### SET PROBLEM
Turn the lines below into a Markdown table with two columns, Row and Text. Number each line in Row, put the line itself in Text, and skip any blank lines.
## Start SOURCE MATERIAL
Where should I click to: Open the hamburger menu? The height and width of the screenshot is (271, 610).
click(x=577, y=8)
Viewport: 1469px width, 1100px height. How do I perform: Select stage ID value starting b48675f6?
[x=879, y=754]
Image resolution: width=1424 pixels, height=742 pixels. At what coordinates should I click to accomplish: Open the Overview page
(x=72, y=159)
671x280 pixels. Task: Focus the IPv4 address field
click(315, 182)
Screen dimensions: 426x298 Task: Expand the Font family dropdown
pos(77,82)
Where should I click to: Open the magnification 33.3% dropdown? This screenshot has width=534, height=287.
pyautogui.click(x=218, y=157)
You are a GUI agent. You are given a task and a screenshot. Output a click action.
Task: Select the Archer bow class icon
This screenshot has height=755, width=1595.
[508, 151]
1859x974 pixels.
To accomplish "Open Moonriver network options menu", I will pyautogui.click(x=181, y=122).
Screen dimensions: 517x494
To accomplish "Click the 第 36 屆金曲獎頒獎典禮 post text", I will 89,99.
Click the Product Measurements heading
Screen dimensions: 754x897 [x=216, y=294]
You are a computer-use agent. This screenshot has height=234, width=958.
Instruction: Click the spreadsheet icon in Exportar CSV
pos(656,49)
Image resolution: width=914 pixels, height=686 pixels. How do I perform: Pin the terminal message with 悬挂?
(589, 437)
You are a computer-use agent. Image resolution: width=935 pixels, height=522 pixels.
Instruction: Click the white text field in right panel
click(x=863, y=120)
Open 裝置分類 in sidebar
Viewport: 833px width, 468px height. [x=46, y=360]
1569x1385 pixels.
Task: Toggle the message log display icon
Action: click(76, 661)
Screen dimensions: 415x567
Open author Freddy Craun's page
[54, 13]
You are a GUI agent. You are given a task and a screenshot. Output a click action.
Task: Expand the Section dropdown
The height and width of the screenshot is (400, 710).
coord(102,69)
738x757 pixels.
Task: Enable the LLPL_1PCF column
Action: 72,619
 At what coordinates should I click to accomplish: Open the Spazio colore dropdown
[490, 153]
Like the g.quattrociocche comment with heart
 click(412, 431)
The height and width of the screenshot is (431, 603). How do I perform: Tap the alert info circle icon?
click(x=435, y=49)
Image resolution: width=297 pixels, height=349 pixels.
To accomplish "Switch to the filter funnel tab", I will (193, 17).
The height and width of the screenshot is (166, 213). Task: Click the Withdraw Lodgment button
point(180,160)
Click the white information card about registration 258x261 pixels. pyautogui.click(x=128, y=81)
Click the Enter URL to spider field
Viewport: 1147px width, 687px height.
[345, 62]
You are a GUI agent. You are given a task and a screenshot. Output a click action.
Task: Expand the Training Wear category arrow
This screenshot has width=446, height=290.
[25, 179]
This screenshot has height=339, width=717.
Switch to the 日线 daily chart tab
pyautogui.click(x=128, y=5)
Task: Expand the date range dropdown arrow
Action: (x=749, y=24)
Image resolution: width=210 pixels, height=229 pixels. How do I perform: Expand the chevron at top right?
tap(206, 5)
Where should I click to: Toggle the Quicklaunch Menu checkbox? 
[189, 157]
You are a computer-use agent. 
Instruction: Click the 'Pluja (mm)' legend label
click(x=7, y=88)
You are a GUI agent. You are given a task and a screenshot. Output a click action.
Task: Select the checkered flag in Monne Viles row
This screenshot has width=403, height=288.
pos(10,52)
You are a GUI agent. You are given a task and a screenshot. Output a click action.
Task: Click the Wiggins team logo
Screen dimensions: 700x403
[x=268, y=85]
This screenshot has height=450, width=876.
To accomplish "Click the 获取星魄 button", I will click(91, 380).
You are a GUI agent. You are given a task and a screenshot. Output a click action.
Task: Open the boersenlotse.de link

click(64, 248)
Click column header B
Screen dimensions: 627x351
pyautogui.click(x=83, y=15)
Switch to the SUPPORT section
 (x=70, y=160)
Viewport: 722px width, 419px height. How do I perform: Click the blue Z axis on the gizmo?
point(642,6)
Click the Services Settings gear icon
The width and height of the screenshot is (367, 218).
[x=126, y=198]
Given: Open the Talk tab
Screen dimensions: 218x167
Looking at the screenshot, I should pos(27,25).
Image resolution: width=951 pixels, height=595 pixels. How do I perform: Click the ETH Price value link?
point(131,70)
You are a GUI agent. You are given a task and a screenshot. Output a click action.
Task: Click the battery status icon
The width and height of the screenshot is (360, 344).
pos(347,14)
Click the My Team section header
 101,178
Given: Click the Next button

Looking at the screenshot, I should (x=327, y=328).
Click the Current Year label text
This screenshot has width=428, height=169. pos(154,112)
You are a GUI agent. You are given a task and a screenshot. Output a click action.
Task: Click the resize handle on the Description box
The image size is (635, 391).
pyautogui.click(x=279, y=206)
## End SOURCE MATERIAL
### RESULT FOR THIS EXERCISE
| Row | Text |
|---|---|
| 1 | Where should I click to: Open the hamburger menu? The height and width of the screenshot is (271, 610). |
| 2 | click(x=577, y=8) |
| 3 | Viewport: 1469px width, 1100px height. How do I perform: Select stage ID value starting b48675f6? |
| 4 | [x=879, y=754] |
| 5 | Image resolution: width=1424 pixels, height=742 pixels. At what coordinates should I click to accomplish: Open the Overview page |
| 6 | (x=72, y=159) |
| 7 | 671x280 pixels. Task: Focus the IPv4 address field |
| 8 | click(315, 182) |
| 9 | Screen dimensions: 426x298 Task: Expand the Font family dropdown |
| 10 | pos(77,82) |
| 11 | Where should I click to: Open the magnification 33.3% dropdown? This screenshot has width=534, height=287. |
| 12 | pyautogui.click(x=218, y=157) |
| 13 | You are a GUI agent. You are given a task and a screenshot. Output a click action. |
| 14 | Task: Select the Archer bow class icon |
| 15 | This screenshot has height=755, width=1595. |
| 16 | [508, 151] |
| 17 | 1859x974 pixels. |
| 18 | To accomplish "Open Moonriver network options menu", I will pyautogui.click(x=181, y=122). |
| 19 | Screen dimensions: 517x494 |
| 20 | To accomplish "Click the 第 36 屆金曲獎頒獎典禮 post text", I will 89,99. |
| 21 | Click the Product Measurements heading |
| 22 | Screen dimensions: 754x897 [x=216, y=294] |
| 23 | You are a computer-use agent. This screenshot has height=234, width=958. |
| 24 | Instruction: Click the spreadsheet icon in Exportar CSV |
| 25 | pos(656,49) |
| 26 | Image resolution: width=914 pixels, height=686 pixels. How do I perform: Pin the terminal message with 悬挂? |
| 27 | (589, 437) |
| 28 | You are a computer-use agent. Image resolution: width=935 pixels, height=522 pixels. |
| 29 | Instruction: Click the white text field in right panel |
| 30 | click(x=863, y=120) |
| 31 | Open 裝置分類 in sidebar |
| 32 | Viewport: 833px width, 468px height. [x=46, y=360] |
| 33 | 1569x1385 pixels. |
| 34 | Task: Toggle the message log display icon |
| 35 | Action: click(76, 661) |
| 36 | Screen dimensions: 415x567 |
| 37 | Open author Freddy Craun's page |
| 38 | [54, 13] |
| 39 | You are a GUI agent. You are given a task and a screenshot. Output a click action. |
| 40 | Task: Expand the Section dropdown |
| 41 | The height and width of the screenshot is (400, 710). |
| 42 | coord(102,69) |
| 43 | 738x757 pixels. |
| 44 | Task: Enable the LLPL_1PCF column |
| 45 | Action: 72,619 |
| 46 |  At what coordinates should I click to accomplish: Open the Spazio colore dropdown |
| 47 | [490, 153] |
| 48 | Like the g.quattrociocche comment with heart |
| 49 |  click(412, 431) |
| 50 | The height and width of the screenshot is (431, 603). How do I perform: Tap the alert info circle icon? |
| 51 | click(x=435, y=49) |
| 52 | Image resolution: width=297 pixels, height=349 pixels. |
| 53 | To accomplish "Switch to the filter funnel tab", I will (193, 17). |
| 54 | The height and width of the screenshot is (166, 213). Task: Click the Withdraw Lodgment button |
| 55 | point(180,160) |
| 56 | Click the white information card about registration 258x261 pixels. pyautogui.click(x=128, y=81) |
| 57 | Click the Enter URL to spider field |
| 58 | Viewport: 1147px width, 687px height. |
| 59 | [345, 62] |
| 60 | You are a GUI agent. You are given a task and a screenshot. Output a click action. |
| 61 | Task: Expand the Training Wear category arrow |
| 62 | This screenshot has width=446, height=290. |
| 63 | [25, 179] |
| 64 | This screenshot has height=339, width=717. |
| 65 | Switch to the 日线 daily chart tab |
| 66 | pyautogui.click(x=128, y=5) |
| 67 | Task: Expand the date range dropdown arrow |
| 68 | Action: (x=749, y=24) |
| 69 | Image resolution: width=210 pixels, height=229 pixels. How do I perform: Expand the chevron at top right? |
| 70 | tap(206, 5) |
| 71 | Where should I click to: Toggle the Quicklaunch Menu checkbox?  |
| 72 | [189, 157] |
| 73 | You are a computer-use agent.  |
| 74 | Instruction: Click the 'Pluja (mm)' legend label |
| 75 | click(x=7, y=88) |
| 76 | You are a GUI agent. You are given a task and a screenshot. Output a click action. |
| 77 | Task: Select the checkered flag in Monne Viles row |
| 78 | This screenshot has width=403, height=288. |
| 79 | pos(10,52) |
| 80 | You are a GUI agent. You are given a task and a screenshot. Output a click action. |
| 81 | Task: Click the Wiggins team logo |
| 82 | Screen dimensions: 700x403 |
| 83 | [x=268, y=85] |
| 84 | This screenshot has height=450, width=876. |
| 85 | To accomplish "Click the 获取星魄 button", I will click(91, 380). |
| 86 | You are a GUI agent. You are given a task and a screenshot. Output a click action. |
| 87 | Task: Open the boersenlotse.de link |
| 88 | click(64, 248) |
| 89 | Click column header B |
| 90 | Screen dimensions: 627x351 |
| 91 | pyautogui.click(x=83, y=15) |
| 92 | Switch to the SUPPORT section |
| 93 |  (x=70, y=160) |
| 94 | Viewport: 722px width, 419px height. How do I perform: Click the blue Z axis on the gizmo? |
| 95 | point(642,6) |
| 96 | Click the Services Settings gear icon |
| 97 | The width and height of the screenshot is (367, 218). |
| 98 | [x=126, y=198] |
| 99 | Given: Open the Talk tab |
| 100 | Screen dimensions: 218x167 |
| 101 | Looking at the screenshot, I should pos(27,25). |
| 102 | Image resolution: width=951 pixels, height=595 pixels. How do I perform: Click the ETH Price value link? |
| 103 | point(131,70) |
| 104 | You are a GUI agent. You are given a task and a screenshot. Output a click action. |
| 105 | Task: Click the battery status icon |
| 106 | The width and height of the screenshot is (360, 344). |
| 107 | pos(347,14) |
| 108 | Click the My Team section header |
| 109 |  101,178 |
| 110 | Given: Click the Next button |
| 111 | Looking at the screenshot, I should (x=327, y=328). |
| 112 | Click the Current Year label text |
| 113 | This screenshot has width=428, height=169. pos(154,112) |
| 114 | You are a GUI agent. You are given a task and a screenshot. Output a click action. |
| 115 | Task: Click the resize handle on the Description box |
| 116 | The image size is (635, 391). |
| 117 | pyautogui.click(x=279, y=206) |